Skip to content

tmilos/lexer

Repository files navigation

PHP lexical analyzer

PHP implementation of Lexical Analyzer.

Author Build Status Coverage Status License SensioLabsInsight

Warning This is not a GENERATOR like classical lex is. It does not produce any php code. It's a simple plain scanner of the given input string and tokenizer into given set of tokens by matching regular expressions. Thus, at runtime you can change the token definition and use one same code for any token set.

Token Definition

Tokens are defined with TokenDefinition class that holds token name and regular expression. Token name can be empty, and in that case, lexer will ignore/skip such tokens.

Lexer Configuration

The lexer configuration holds a list of all token definitions. With LexerArrayConfig it can be easily created from an array where keys are regular expressions and values are names of tokens.

Full scan

Lexer's static method scan($config, $input) can be used to scan given input string and return an array of tokens.

Lexer with state

Instance of the Lexer class be used to walk trough scanned tokens with single look-ahead token.
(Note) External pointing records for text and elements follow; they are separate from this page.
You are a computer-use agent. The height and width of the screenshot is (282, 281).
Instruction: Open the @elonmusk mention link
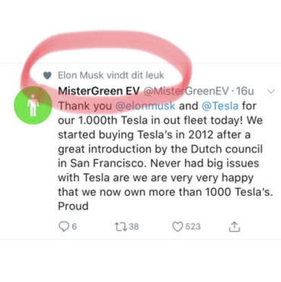(x=145, y=105)
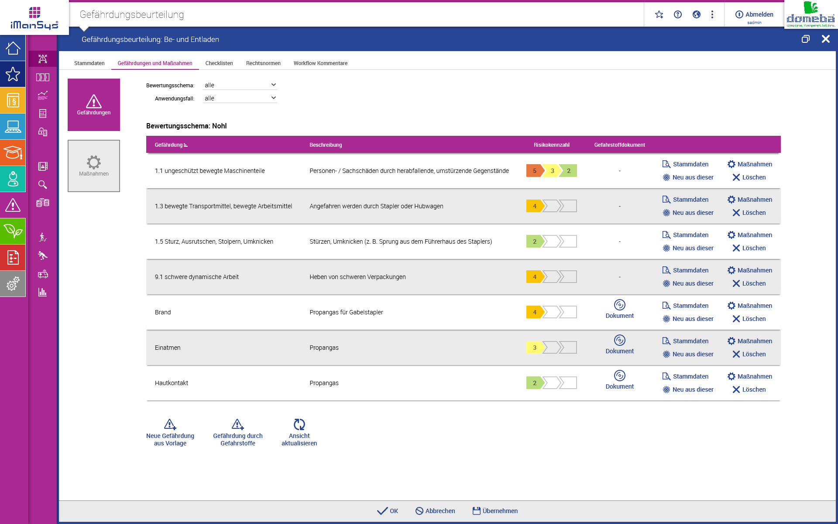Switch to the Checklisten tab
Image resolution: width=838 pixels, height=524 pixels.
pyautogui.click(x=219, y=63)
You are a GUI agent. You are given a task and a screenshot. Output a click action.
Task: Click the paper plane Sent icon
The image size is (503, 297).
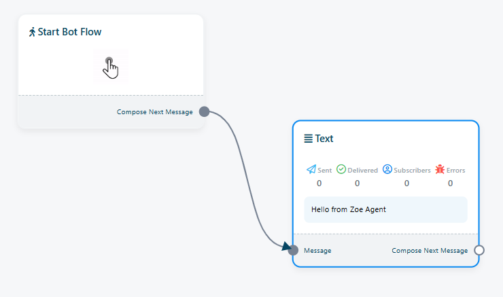311,169
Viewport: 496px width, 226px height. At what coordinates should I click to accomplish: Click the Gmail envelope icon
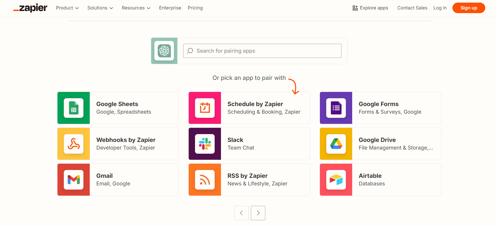click(73, 180)

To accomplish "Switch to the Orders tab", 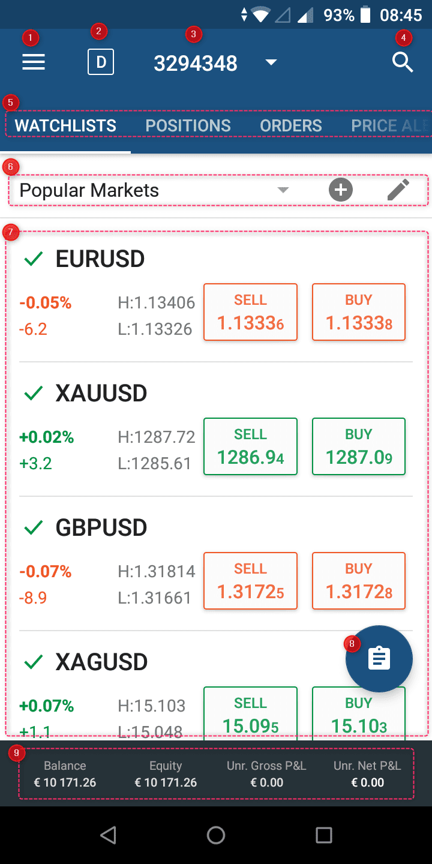I will pos(290,125).
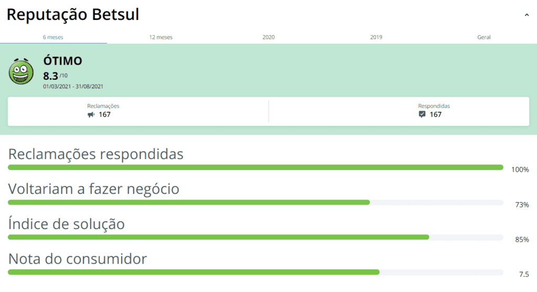This screenshot has width=537, height=292.
Task: Click the 8.3 score value
Action: 50,76
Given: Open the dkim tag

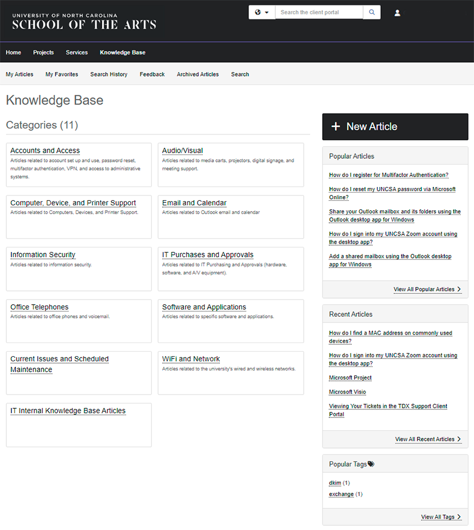Looking at the screenshot, I should pos(335,483).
It's similar in API to doctrine/lexer, just tokens are defined and scanned differently, w/out the need for recognizing the token type/name from the tokenized value - rather the token type/name is given by the same TokenDefn that gave the regex to recognize the token.

Examples

<?php
$config = new LexerArrayConfig([
            '\\s' => '',
            '\\d+' => 'number',
            '\\+' => 'plus',
            '-' => 'minus',
            '\\*' => 'mul',
            '/' => 'div',
        ]);

// static scan method that returns an array of
$tokens = Lexer::scan($config, '2 + 3');
array_map(function ($t) { return $t->getName(); }, $tokens); // ['number', 'plus', 'number']

// lexer instance
$lexer = new Lexer($config);
$lexer->setInput('2 + 3');
$lexer->moveNext();
while ($lexer->getLookahead()) {
    print $lexer->getLookahead()->getName();
    $lexer->moveNext();
}